§ **Task**: Update the data from the line containing "At what (x,y)" through the line containing "The width and", inclusive, by replacing "all-tags-text-input" with "tag-filter-input" and keeping everything else unchanged. Give only those lines, and leave the pictures out of your answer.

§ **Saved entries**:
********

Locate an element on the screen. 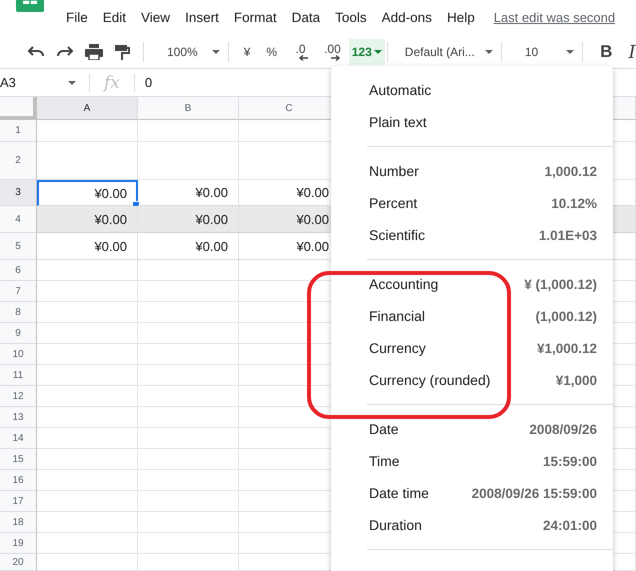 The image size is (636, 571). column-header: A is located at coordinates (88, 108).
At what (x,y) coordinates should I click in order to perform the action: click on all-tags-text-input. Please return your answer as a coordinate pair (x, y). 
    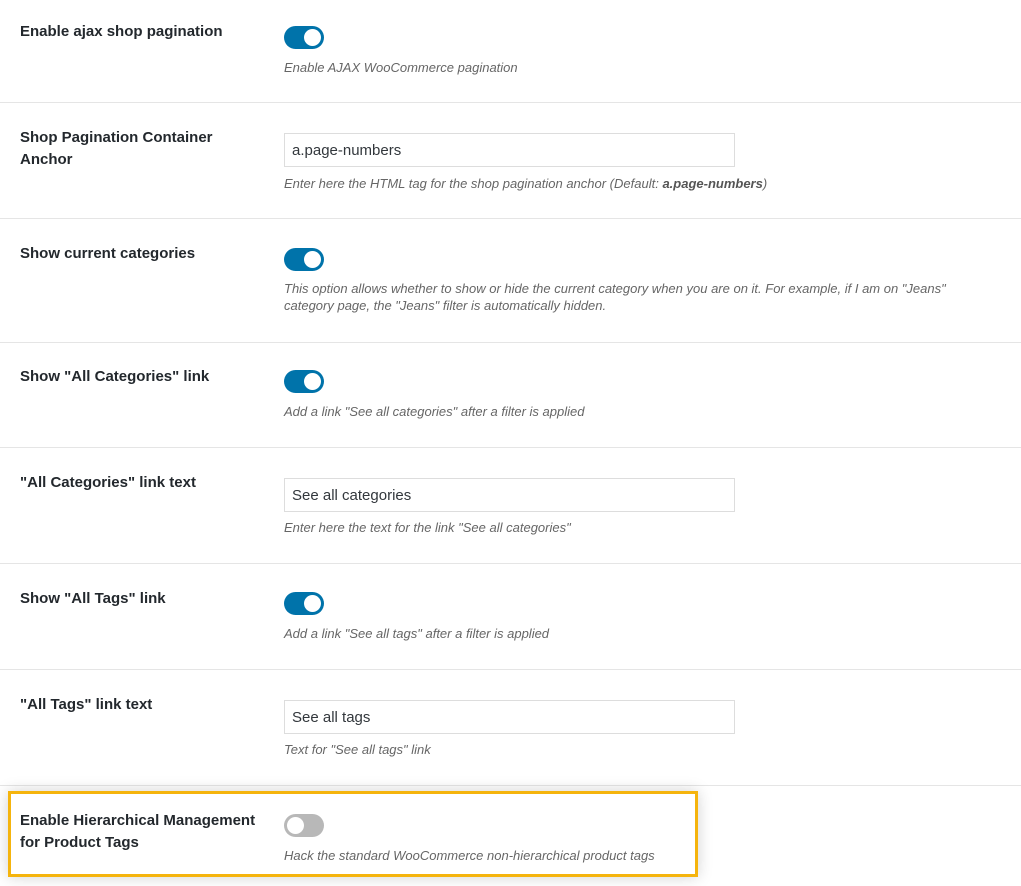
    Looking at the image, I should click on (510, 717).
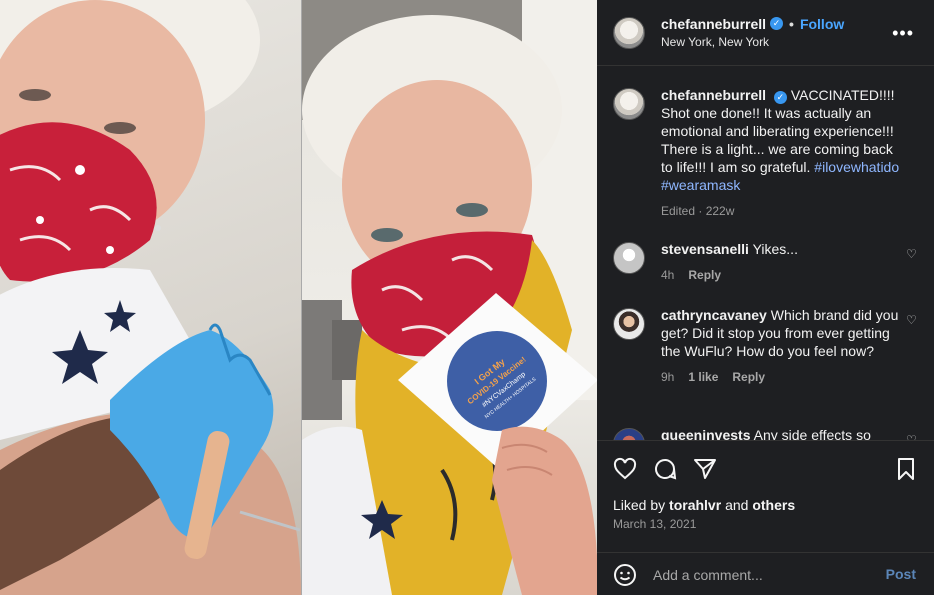 The width and height of the screenshot is (934, 595). I want to click on action-icons, so click(766, 469).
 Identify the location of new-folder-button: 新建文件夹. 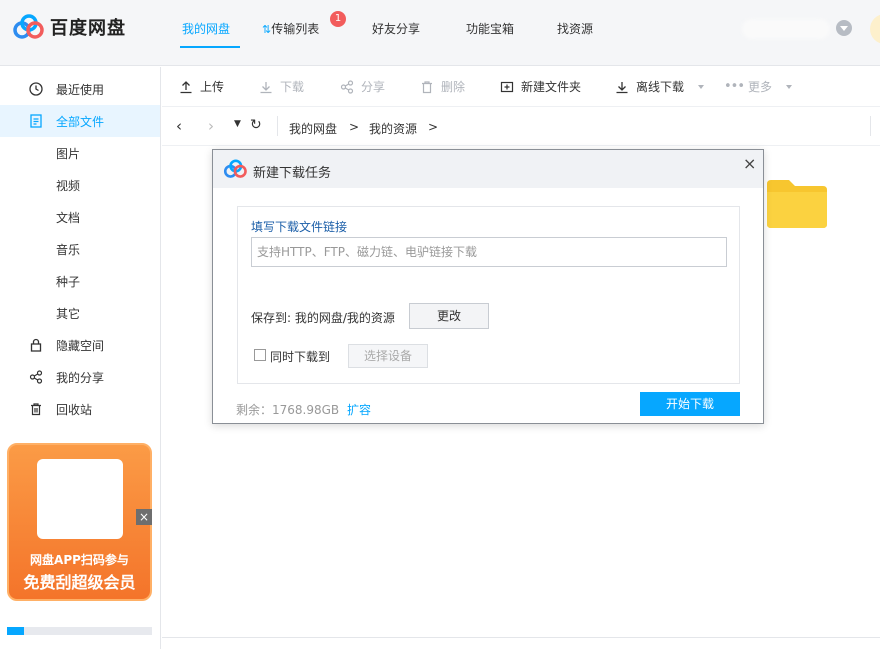
(540, 86).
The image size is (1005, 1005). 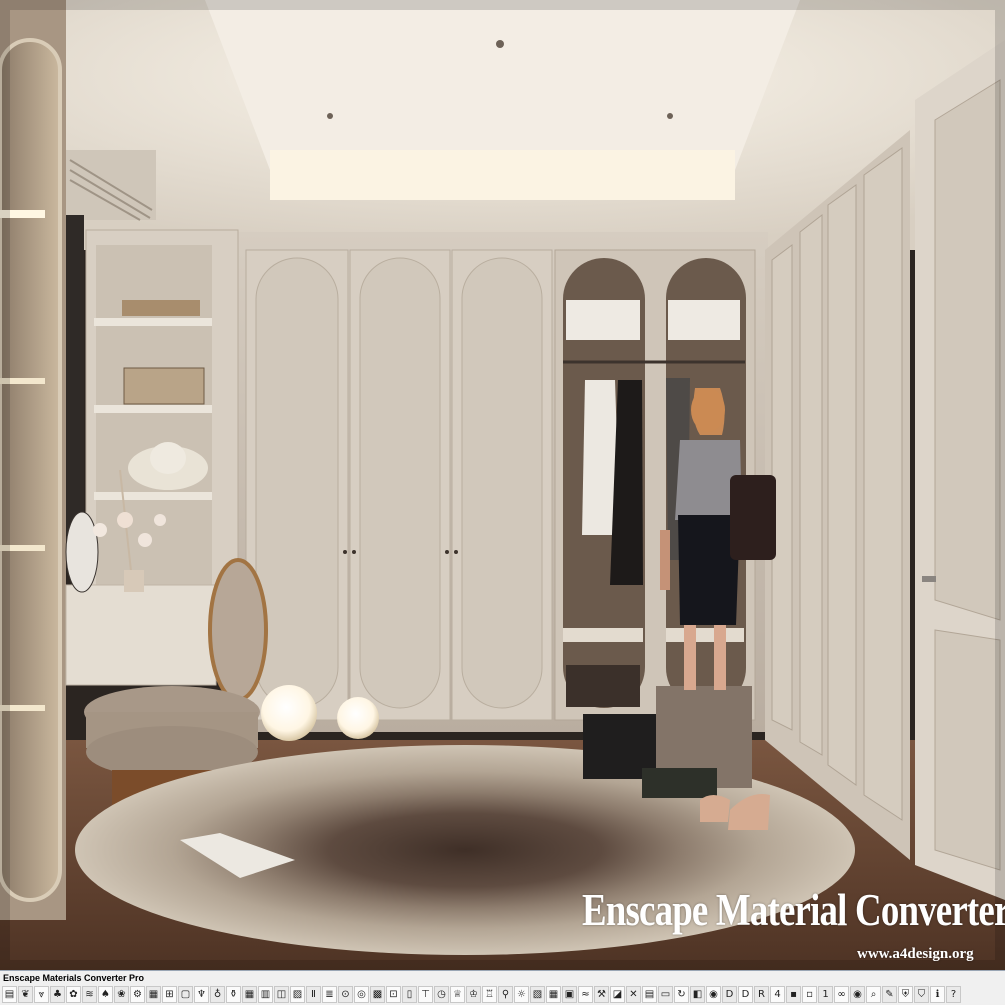 What do you see at coordinates (474, 994) in the screenshot?
I see `trophy-gold-icon: ♔` at bounding box center [474, 994].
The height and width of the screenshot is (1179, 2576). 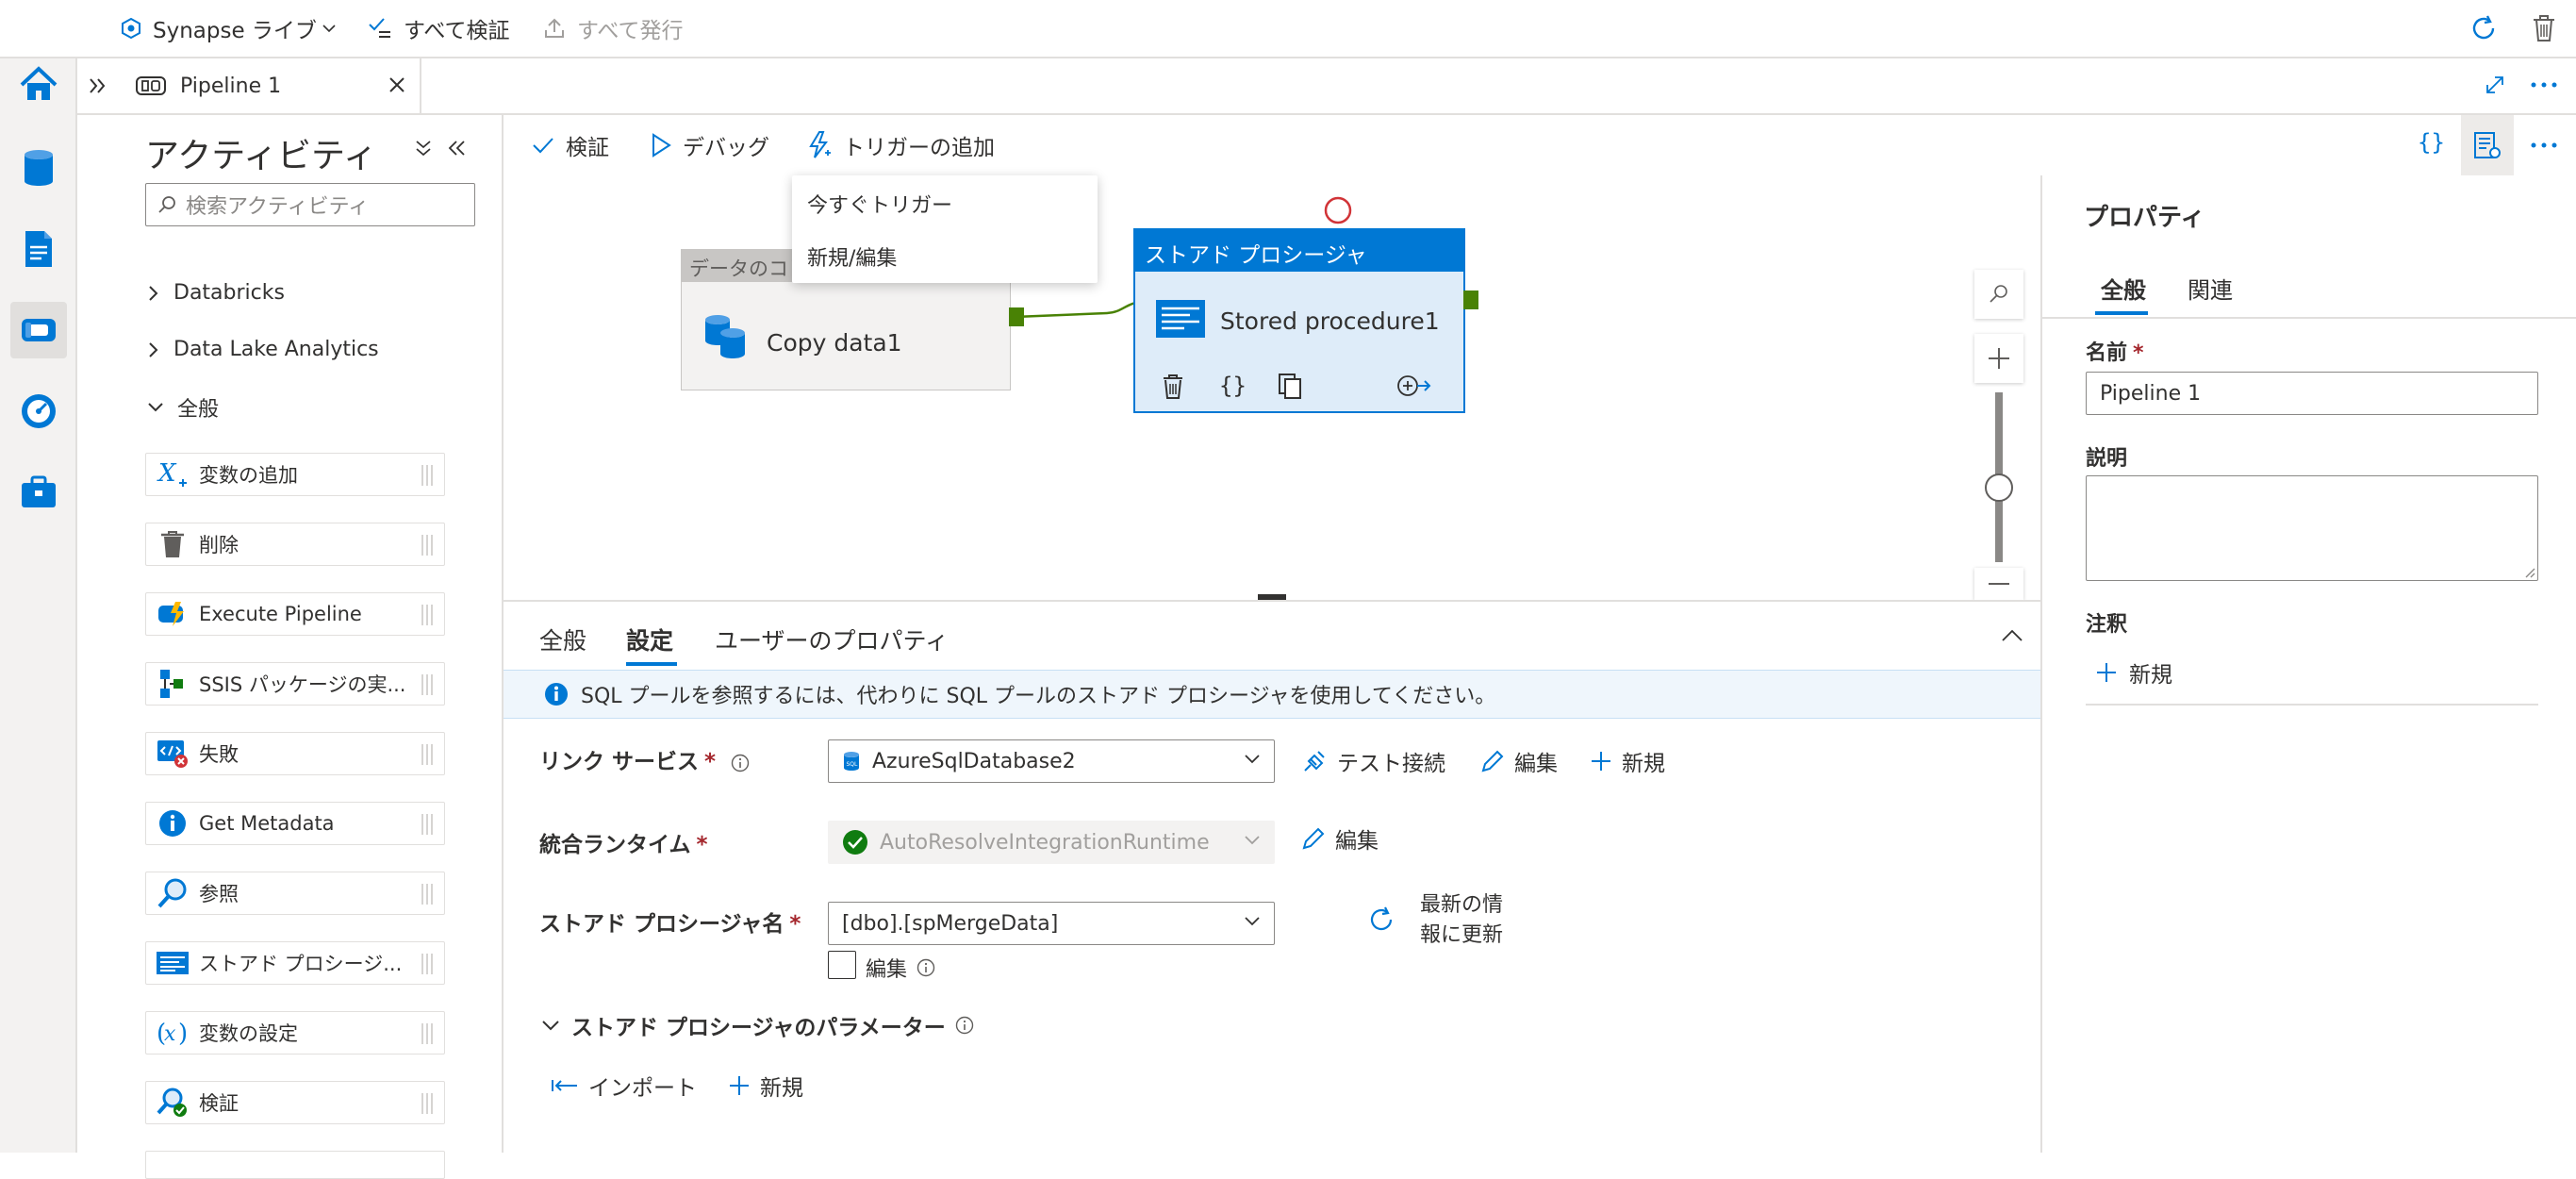 What do you see at coordinates (1462, 905) in the screenshot?
I see `refresh-label-line1: 最新の情` at bounding box center [1462, 905].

********

§ **Result of this exercise**:
At what (x,y) coordinates should I click in order to perform the action: click on tag-filter-input. Please return your answer as a coordinate pair (x, y). 
    Looking at the image, I should click on (510, 717).
 The width and height of the screenshot is (934, 595). I want to click on action-icons, so click(766, 469).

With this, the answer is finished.